Centroids (weighted) & Connected Component Labeling (CCL)

We have a 8bit greyscale image with lots of star-like objects. We are currently finding the weighted centroid with Matlab using:

mask = image(:,:) > threshold;
    ccl = bwconncomp(mask);
    ctroids= regionprops(ccl, image, {'Centroid', 'WeightedCentroid'});
    centroids = cat(1, ctroids.WeightedCentroids);

We need to stop using Matlab, and go to a pure CUDA solution. The IMAGE array is already in GPU global memory (from earlier CUDA kernel process steps).

The issue I am having with the code I find (and papers on the net) is that that they are doing something that is not optimal for our problem. Which has small compact objects (no holes, no long pipes). Here is some of the places I have looked:

  1. GPU Gems (http://hpcg.purdue.edu/bbenes/papers/Stava2011CCL.pdf ) No centroiding, only CCL. Only handles square images. The pseudoCode is not clear, and I really don’t like the iterative kernel invocation. I think they need it because of large objects and odd shapes. I am thinking there are better algorithms for what we need.

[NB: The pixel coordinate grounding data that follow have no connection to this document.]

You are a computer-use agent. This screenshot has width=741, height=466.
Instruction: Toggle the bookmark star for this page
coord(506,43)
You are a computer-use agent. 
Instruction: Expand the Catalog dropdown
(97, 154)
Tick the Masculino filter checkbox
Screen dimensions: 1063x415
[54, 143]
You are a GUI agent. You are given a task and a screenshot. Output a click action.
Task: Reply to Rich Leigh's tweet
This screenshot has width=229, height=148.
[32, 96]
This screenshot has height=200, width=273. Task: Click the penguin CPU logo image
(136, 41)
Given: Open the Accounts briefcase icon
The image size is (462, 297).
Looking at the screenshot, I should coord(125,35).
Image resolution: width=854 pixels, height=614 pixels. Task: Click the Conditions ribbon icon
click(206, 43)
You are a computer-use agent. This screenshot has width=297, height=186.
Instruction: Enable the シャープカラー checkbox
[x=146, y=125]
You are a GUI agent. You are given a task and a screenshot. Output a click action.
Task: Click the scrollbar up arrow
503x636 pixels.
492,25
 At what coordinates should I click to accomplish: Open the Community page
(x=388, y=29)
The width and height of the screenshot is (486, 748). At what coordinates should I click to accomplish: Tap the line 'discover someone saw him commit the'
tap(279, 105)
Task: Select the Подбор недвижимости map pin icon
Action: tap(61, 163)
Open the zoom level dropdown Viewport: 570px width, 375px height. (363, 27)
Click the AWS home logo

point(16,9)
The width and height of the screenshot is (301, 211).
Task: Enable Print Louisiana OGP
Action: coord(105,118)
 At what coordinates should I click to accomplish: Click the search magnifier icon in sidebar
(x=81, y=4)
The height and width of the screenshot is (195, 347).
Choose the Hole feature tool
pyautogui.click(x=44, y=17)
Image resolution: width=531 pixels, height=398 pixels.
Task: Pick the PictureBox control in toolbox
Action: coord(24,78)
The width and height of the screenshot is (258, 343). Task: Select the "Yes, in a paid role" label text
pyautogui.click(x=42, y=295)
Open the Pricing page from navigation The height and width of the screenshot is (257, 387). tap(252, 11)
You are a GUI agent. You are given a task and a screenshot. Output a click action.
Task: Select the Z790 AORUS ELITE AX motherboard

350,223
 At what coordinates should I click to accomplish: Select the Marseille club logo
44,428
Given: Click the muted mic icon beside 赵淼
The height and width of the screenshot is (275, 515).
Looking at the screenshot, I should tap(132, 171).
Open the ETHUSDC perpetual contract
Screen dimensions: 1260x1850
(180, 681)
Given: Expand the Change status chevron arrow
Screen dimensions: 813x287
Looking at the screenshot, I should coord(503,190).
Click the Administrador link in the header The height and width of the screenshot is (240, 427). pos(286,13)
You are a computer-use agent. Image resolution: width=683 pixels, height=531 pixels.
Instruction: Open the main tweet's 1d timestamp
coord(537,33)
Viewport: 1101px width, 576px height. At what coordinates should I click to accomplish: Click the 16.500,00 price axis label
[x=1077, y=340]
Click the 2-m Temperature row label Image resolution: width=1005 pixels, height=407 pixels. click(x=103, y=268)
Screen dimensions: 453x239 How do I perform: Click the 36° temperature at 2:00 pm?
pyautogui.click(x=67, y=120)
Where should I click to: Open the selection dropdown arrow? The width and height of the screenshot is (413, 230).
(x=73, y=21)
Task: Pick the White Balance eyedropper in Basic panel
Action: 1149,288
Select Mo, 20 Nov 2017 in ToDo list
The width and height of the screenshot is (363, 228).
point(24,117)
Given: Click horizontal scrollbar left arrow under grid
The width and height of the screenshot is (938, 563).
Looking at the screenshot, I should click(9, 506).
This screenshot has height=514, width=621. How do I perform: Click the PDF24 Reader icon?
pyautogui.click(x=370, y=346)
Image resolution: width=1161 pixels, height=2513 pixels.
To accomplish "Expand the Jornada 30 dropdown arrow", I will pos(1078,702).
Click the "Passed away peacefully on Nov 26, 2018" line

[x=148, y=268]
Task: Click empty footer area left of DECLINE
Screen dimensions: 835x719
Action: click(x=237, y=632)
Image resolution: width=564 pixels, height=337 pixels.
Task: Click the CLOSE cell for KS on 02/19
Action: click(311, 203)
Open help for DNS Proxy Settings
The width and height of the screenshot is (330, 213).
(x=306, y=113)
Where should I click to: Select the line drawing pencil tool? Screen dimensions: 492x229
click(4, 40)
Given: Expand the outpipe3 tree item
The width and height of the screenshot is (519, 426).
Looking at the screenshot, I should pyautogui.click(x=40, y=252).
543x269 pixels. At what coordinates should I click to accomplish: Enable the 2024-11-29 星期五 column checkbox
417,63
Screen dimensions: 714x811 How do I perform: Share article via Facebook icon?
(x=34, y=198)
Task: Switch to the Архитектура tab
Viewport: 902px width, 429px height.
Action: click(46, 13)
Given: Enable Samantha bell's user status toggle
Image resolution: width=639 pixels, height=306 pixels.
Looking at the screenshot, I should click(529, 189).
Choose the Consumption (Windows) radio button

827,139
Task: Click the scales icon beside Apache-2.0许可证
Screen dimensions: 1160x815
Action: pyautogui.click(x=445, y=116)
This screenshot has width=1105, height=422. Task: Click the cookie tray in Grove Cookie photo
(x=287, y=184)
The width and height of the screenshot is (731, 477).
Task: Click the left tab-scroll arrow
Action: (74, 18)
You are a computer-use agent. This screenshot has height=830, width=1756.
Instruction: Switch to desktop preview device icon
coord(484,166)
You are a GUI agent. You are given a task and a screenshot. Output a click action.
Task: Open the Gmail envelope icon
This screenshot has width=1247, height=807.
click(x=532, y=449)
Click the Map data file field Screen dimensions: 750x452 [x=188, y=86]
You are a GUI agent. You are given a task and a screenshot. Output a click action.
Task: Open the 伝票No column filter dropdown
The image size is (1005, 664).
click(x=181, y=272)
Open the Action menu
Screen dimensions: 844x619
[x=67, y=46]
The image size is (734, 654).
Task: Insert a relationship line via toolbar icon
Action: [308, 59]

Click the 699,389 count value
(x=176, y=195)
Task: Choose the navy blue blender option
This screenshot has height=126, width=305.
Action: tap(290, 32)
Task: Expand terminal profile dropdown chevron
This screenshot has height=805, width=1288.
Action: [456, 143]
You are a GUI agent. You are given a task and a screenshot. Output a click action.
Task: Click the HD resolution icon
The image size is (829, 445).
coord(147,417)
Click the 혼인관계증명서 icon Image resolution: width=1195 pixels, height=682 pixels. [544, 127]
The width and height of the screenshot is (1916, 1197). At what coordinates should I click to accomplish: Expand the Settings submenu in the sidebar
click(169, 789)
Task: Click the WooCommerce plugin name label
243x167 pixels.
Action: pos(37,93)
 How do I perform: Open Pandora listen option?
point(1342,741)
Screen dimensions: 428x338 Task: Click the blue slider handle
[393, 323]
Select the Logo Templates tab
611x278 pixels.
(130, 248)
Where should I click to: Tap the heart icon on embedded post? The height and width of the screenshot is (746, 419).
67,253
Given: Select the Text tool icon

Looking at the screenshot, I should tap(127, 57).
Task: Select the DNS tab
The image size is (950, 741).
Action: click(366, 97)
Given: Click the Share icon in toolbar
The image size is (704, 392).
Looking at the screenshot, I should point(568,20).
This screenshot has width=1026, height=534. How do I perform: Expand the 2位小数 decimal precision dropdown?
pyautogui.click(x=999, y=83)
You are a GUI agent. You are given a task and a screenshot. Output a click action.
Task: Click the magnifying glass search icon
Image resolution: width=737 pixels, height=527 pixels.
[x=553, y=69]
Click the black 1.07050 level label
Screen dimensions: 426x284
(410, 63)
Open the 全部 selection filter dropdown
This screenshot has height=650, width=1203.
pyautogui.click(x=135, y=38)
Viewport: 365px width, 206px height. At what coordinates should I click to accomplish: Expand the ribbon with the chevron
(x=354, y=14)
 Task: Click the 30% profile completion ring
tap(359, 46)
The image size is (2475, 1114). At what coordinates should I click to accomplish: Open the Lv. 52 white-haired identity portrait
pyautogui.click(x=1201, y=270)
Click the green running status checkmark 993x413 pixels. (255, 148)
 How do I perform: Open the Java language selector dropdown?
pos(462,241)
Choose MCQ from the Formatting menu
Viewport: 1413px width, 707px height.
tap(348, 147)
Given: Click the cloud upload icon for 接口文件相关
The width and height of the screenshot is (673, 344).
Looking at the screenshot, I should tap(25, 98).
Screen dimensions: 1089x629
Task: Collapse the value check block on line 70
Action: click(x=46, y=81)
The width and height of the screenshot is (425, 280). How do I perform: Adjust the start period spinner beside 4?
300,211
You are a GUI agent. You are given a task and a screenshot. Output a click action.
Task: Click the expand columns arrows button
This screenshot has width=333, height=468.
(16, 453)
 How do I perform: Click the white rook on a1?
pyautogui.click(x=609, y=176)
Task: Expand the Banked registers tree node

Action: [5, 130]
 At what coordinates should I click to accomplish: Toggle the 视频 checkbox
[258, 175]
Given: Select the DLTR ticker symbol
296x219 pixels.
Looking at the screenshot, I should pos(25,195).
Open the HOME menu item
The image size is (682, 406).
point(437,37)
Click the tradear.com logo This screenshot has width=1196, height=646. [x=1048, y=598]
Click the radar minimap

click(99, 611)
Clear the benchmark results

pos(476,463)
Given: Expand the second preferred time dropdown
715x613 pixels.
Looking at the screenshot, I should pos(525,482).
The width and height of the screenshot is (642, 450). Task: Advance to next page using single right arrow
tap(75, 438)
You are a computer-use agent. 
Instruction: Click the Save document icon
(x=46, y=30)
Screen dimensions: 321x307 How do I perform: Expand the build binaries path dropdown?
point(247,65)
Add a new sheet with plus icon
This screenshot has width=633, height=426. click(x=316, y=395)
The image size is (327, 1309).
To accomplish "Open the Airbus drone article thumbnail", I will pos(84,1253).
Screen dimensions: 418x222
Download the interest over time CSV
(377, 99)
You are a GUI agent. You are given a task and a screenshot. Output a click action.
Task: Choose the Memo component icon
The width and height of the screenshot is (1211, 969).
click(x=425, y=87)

  2. ArrayFire (http://www.arrayfire.com/docs/group__image__func__cpp__centroids.htm ) I like the simplicity, but there is no Weighted Centroid item. No idea what the performance is. I would love to see a explanation of the algorithm. Also they seem to assume C++ arrays, and our data is already in the GPU. I don’t want to copy it back and forth.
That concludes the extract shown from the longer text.